▶ **Work item**:
Beginning with the line that includes "Click the Name column filter operator icon" and ending with the last line, print the records exactly, leaving every picture out.

▶ **Data**:
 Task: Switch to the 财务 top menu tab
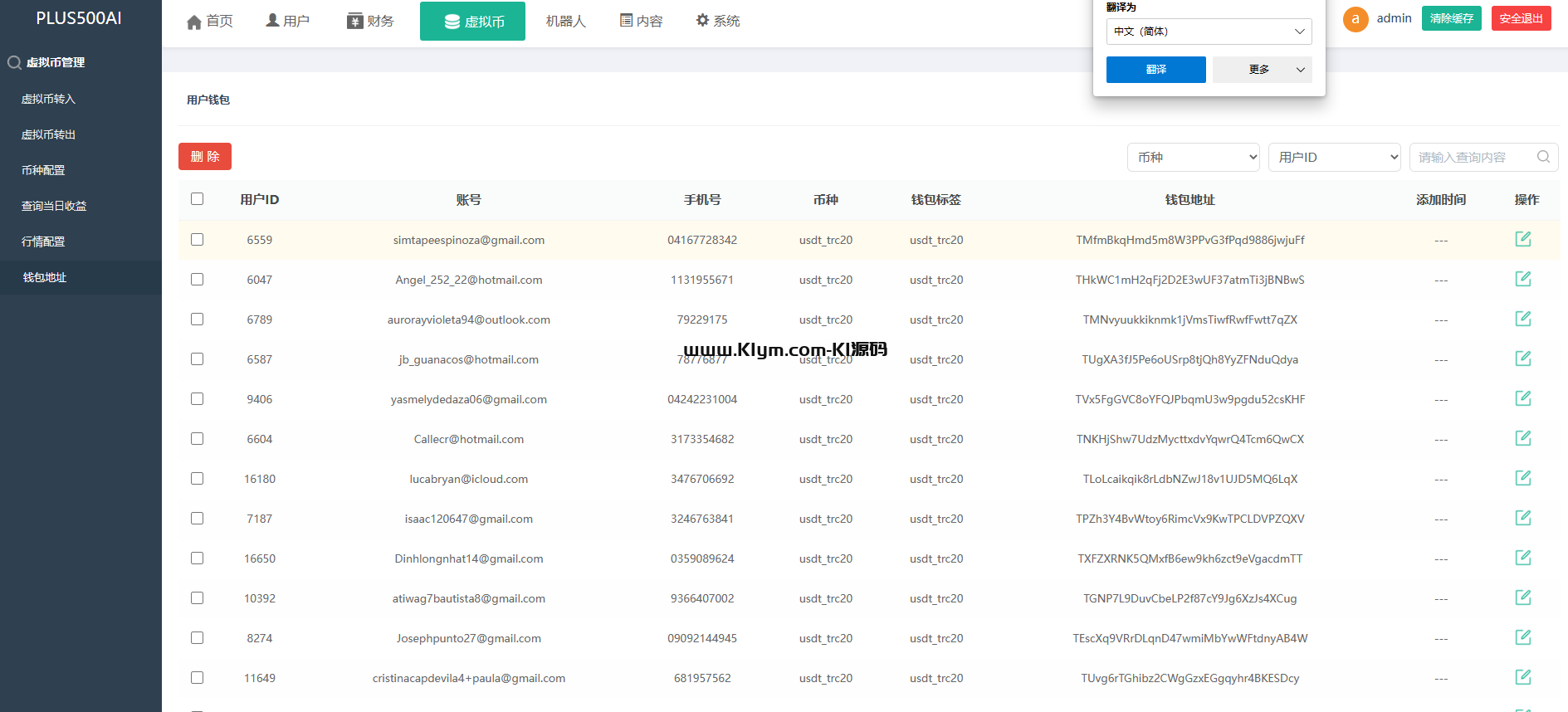(x=370, y=21)
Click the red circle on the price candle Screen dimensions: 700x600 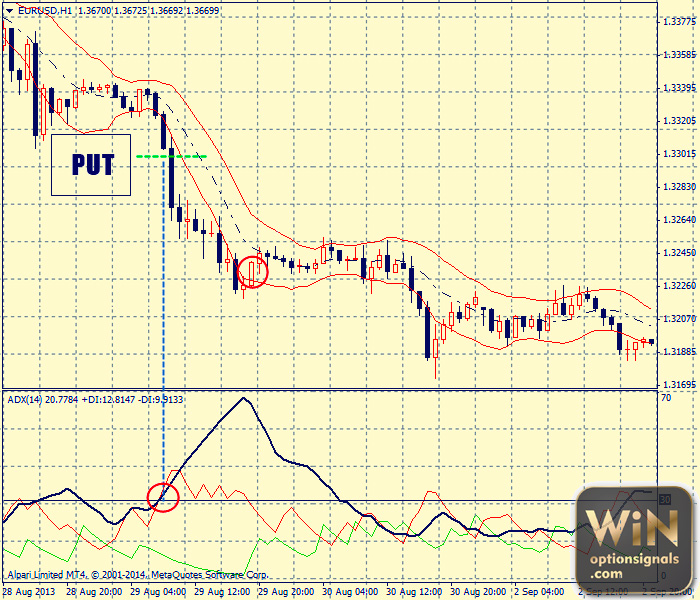point(253,271)
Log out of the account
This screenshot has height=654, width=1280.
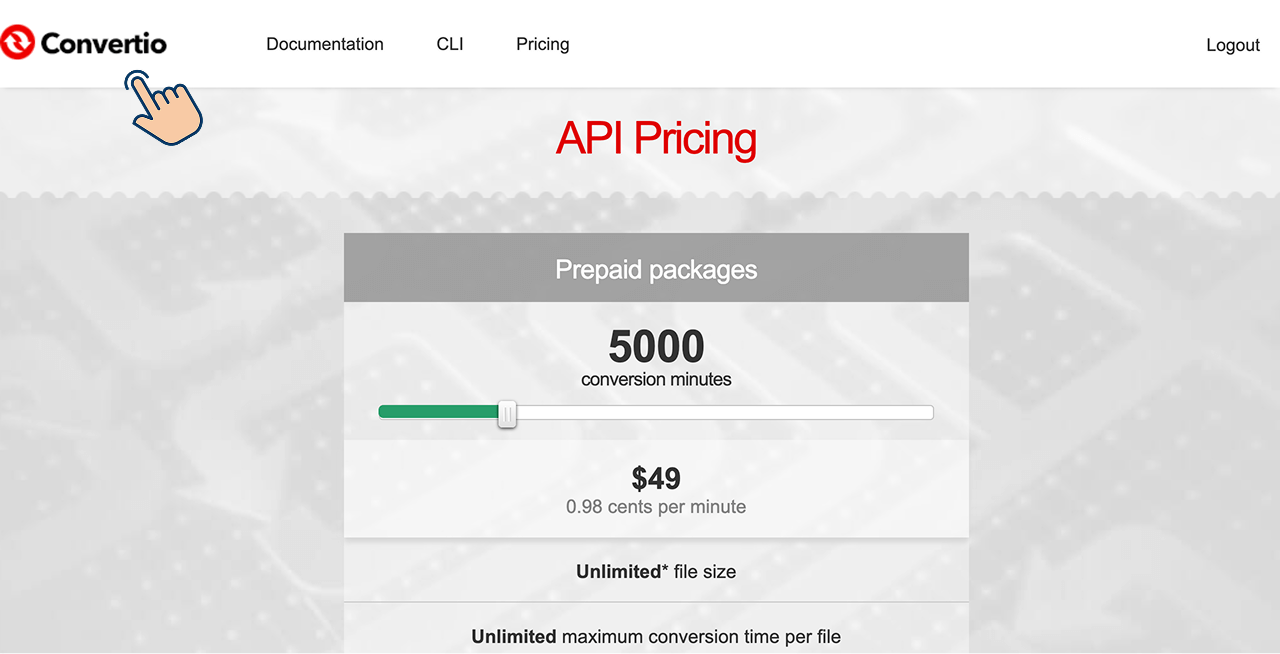coord(1232,44)
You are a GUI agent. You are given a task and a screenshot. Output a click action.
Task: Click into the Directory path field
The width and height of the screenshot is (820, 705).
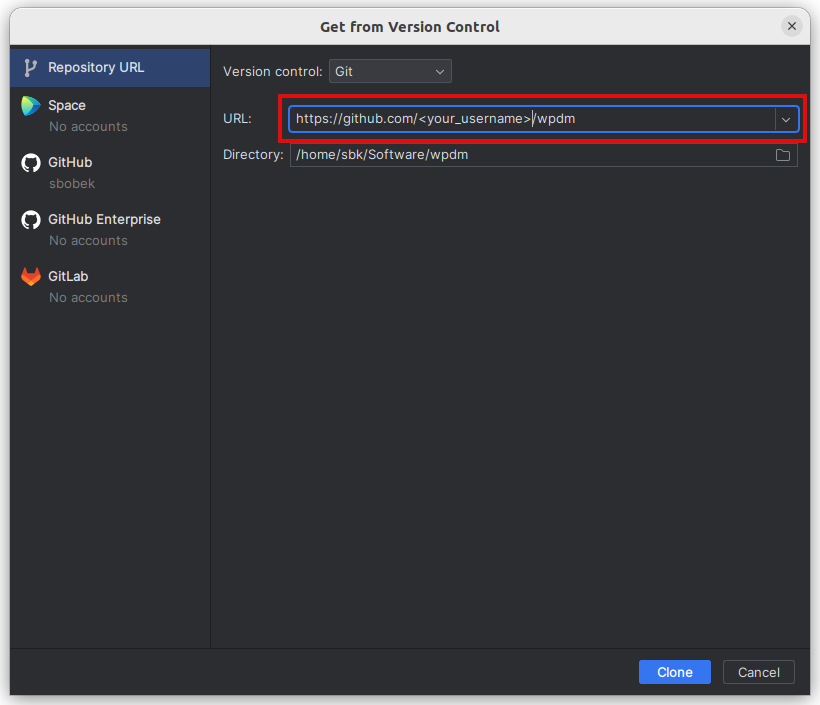[530, 155]

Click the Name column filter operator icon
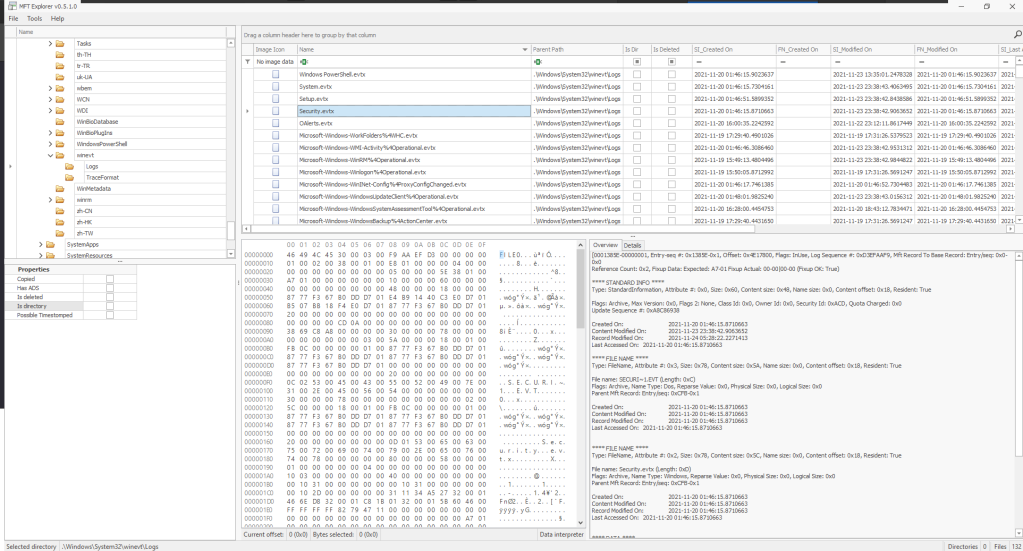click(301, 61)

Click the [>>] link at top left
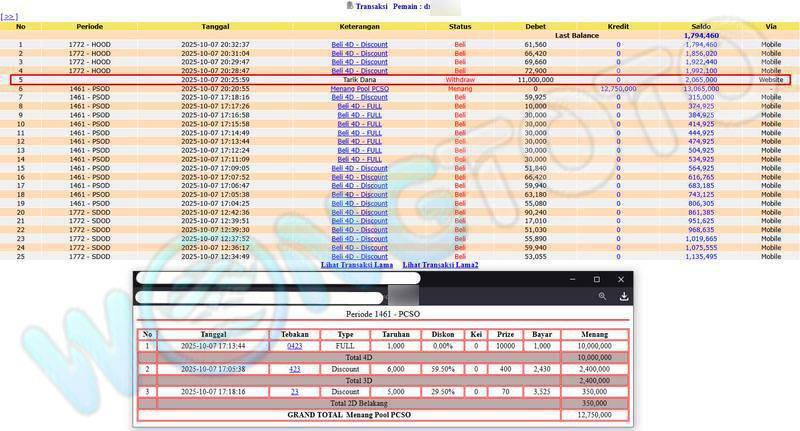9,17
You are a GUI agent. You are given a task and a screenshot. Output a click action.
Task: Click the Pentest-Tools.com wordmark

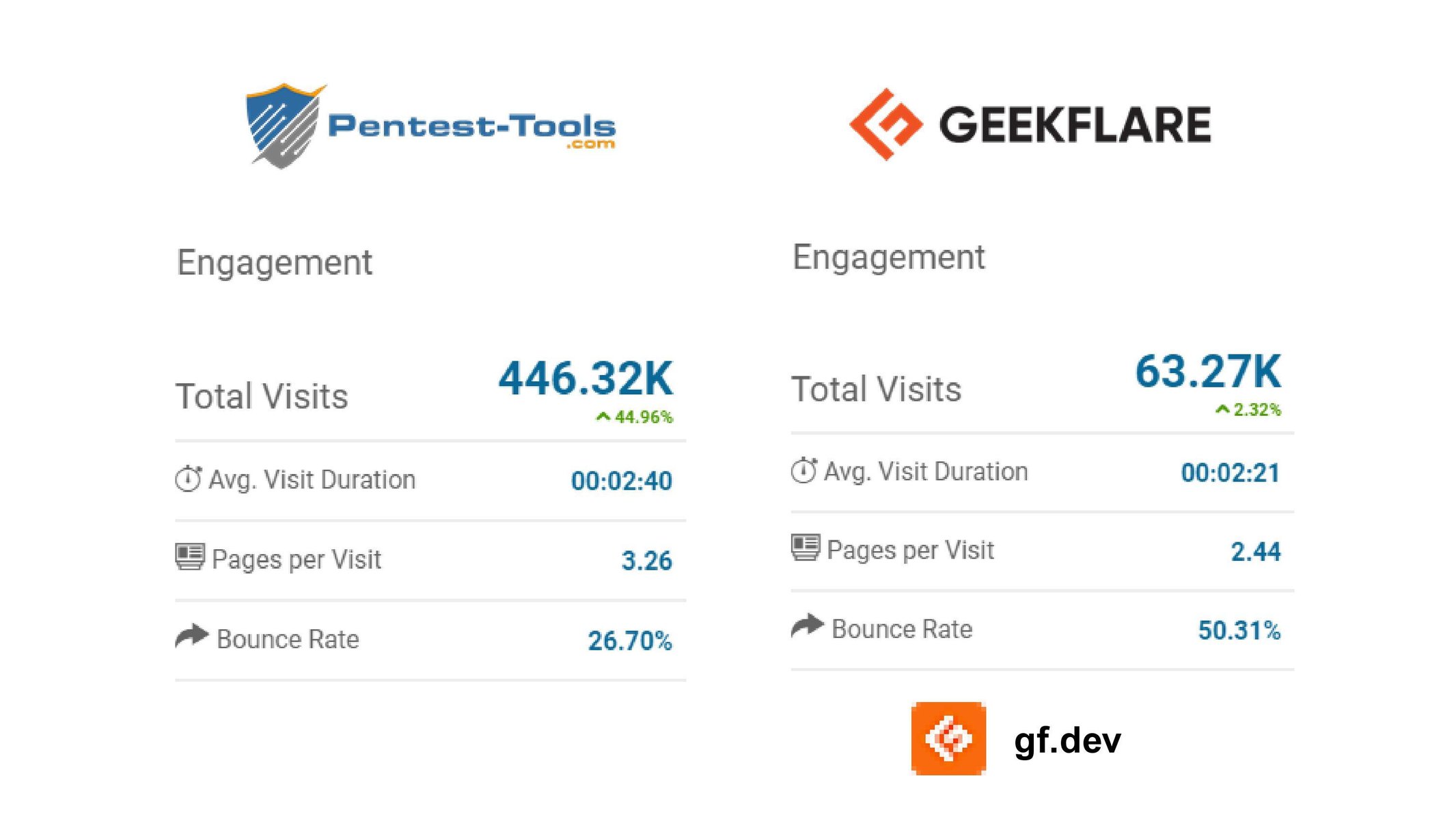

▶ **Answer for the task**:
Click the Name column filter operator icon
click(301, 61)

Click the [>>] link at top left
9,17
You are a GUI agent. You are given a task and a screenshot. Output a click action.
Task: Click the Pentest-Tools.com wordmark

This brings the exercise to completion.